Friday, October 6, 2023

The Pampa's My Home

This is the first single from my coming album "Exile & Adventure, Irish Song of the Pampa and further Afar." I found the words to this song in a newspaper from 1873 called "El Monitor de La Campaña." In amongst prices of cattle and weather predictions appeared this poem, signed by a man that called himself "A Wandering Tip." 


The Pampa's my Home was recorded in Villa Allende in Cordoba, Argentina. Thanks to multi talented luthier Fabrizio Rizotto for helping me with the recording, which was performed on his beautiful 19th century piano. The Pampas are the wide grasslands synonymous with rural regions of Buenos Aires in which Irish settled in the 19th century.  This song will be the closing piece in a new documentary I’ve been working on called “The Trackless Wild.” The film will explore the crossroads between myself and "A Wandering Tip" who penned five songs published in that old Argentine newspaper of the 1870’s. With my resurrection of his lyrics, he time-travels to our timeline as I muse and sing my way into the past.

Steer my bark, steer my bark o’er the wild Pampa main,
O ye winds be more calm there are shoals on the plain,
I’m alone, I’m alone on a rough rolling foam,
My bark is now launched and the pampas my home,

Then farewell oh farewell to that isle in the east
On whose green covered mountains my eyes may ne’er feast,
It was there, it was there a happy gay band,
I first dreamed the dream of the great Pampa land

Then guide her, I’ll guide her for hopes at the prow,
Though the clouds are still black and the thunder peals now,
Ha! She’s struck, my barks struck by that flash from the sky,
She’s immersed and oh God am I doomed now to die?

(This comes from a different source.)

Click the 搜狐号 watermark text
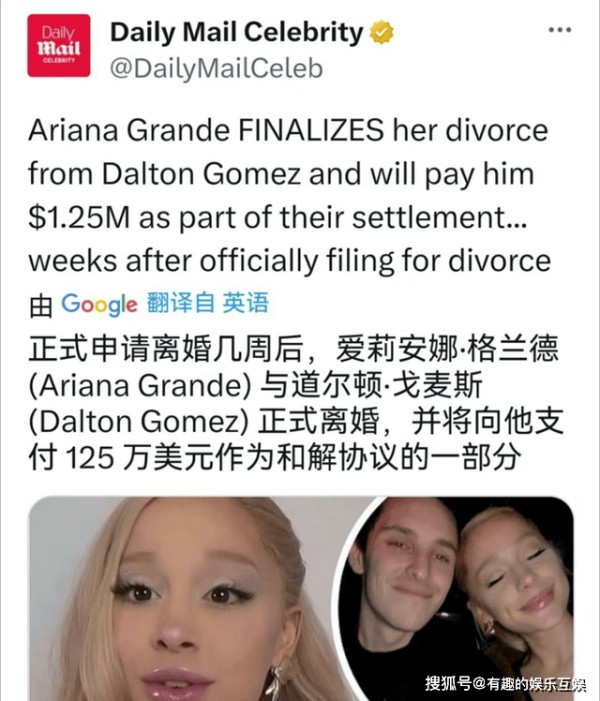 505,684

No not yet oh! Not yet like a bird of the deep,
My good bark comes forth with a youths hopeful leap,
It is past, it is past, the wish farther to roam,
The anchor is cast and the pampas my home.

(El Monitor de la Campaña, June 1873).

Monday, November 14, 2022

Tierra Bendita (The Land of the Blest)


This Spanish translation of Gearld Griffin's 19th century Irish ballad, "The Land of the Blest," was completed by Spanish and Literature professor, Manuelita Palavecino, Marcela Acevedo and myself here in Castelli, Chaco in northern Argentina. I hope to record a live version of "Tierra Bendita" in coming months, heres a link to one in English from a few years ago. I was practicing the song recently along with folk musician Facundo Flores while on my tour of Buenos Aires and environs, though it hasn't had a live debut, yet! Facundo plays the tiple on it, a beautiful resonant Colombian instrument a bit like a twelve string guitar. We wound the song up from its lyrical and wistful sean-nós roots, giving it a definitive rhythm.

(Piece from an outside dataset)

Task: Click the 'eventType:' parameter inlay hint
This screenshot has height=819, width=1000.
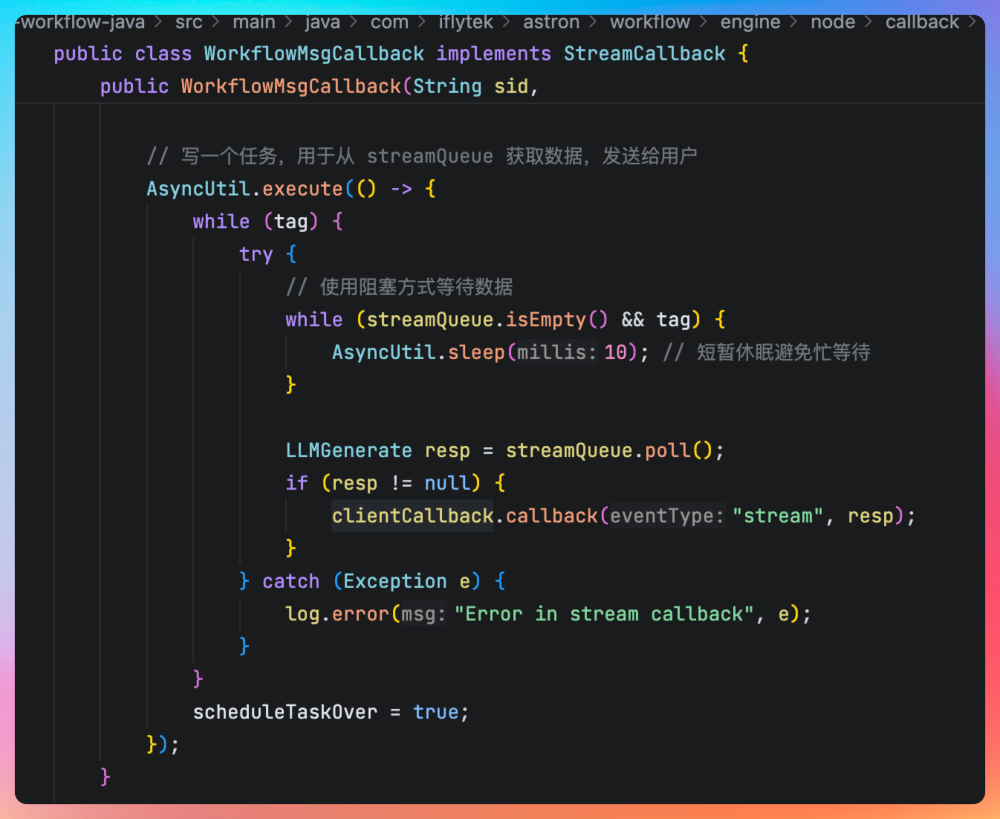Action: [x=666, y=516]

En los mares que esculpen tus tierras de sal,
una isla nació, misteriosa, cuentan.
Un oasis de sol, una isla de paz,
tierra bendita, Hy Brasil, sin mal.

Año tras año en aquel horizonte azul,
como espectro brilló lejano en su luz.
Un cielo dorado la cubría bien,
lejos, muy lejos, igual que el Edén.

Un soñador oyó el relato y partió.
Hacia el Oriente, su vela soltó.
Desde Ara, la santa, a Hy Brasil viró.
Aunque Ara era santa, el oeste eligió.

Lo llamaban voces, mas no las oyó.
El rugido del viento lo amenazó.
Su hogar, su gente y certezas dejó.
Un nuevo horizonte, allá lejos buscó.

Mañana de sombras se asomó en el mar.
Mas la distancia lo invitó a soñar.
Al mediodía, el gris con oleajes,
pálida, distante, en aguas, salvaje.

El crepúsculo cruel al viajero abrazó.
Atrás esta Ara con desazón miró.
Lejanía, horizonte, cielo y mar.
La tierra bendita, imposible alcanzar.

Ecos amigos, velas de hogar y sal,
en Ara está la vida y la libertad.
Iluso, por una quimera incierta,
trocaste tu vida de trabajo y paz.

Razón y advertencias silenciadas son.
El regreso a Ara, jamás vislumbró.
Tempestad, alba, un hechizo y un adiós,
y murió en los mares, lejos, muy lejos.